## REQUIREMENTS
Copy the lines from the one containing "Where should I" to the one containing "click(1080, 1004)", both included, with no changes.

## DATA PROVIDED
◇ ◇ ◇ ◇ ◇
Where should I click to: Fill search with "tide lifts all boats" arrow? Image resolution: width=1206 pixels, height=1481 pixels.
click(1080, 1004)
◇ ◇ ◇ ◇ ◇
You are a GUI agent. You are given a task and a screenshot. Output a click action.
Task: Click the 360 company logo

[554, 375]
◇ ◇ ◇ ◇ ◇
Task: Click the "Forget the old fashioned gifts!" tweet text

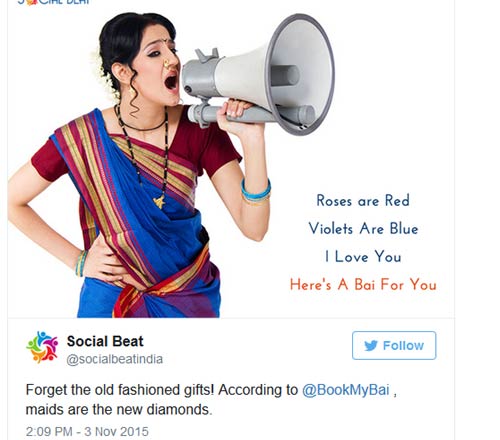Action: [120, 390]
◇ ◇ ◇ ◇ ◇
## OUTPUT FOR THIS TASK
Where should I click to: Fill search with "tide lifts all boats" arrow? Image resolution: width=1206 pixels, height=1481 pixels.
click(1080, 1004)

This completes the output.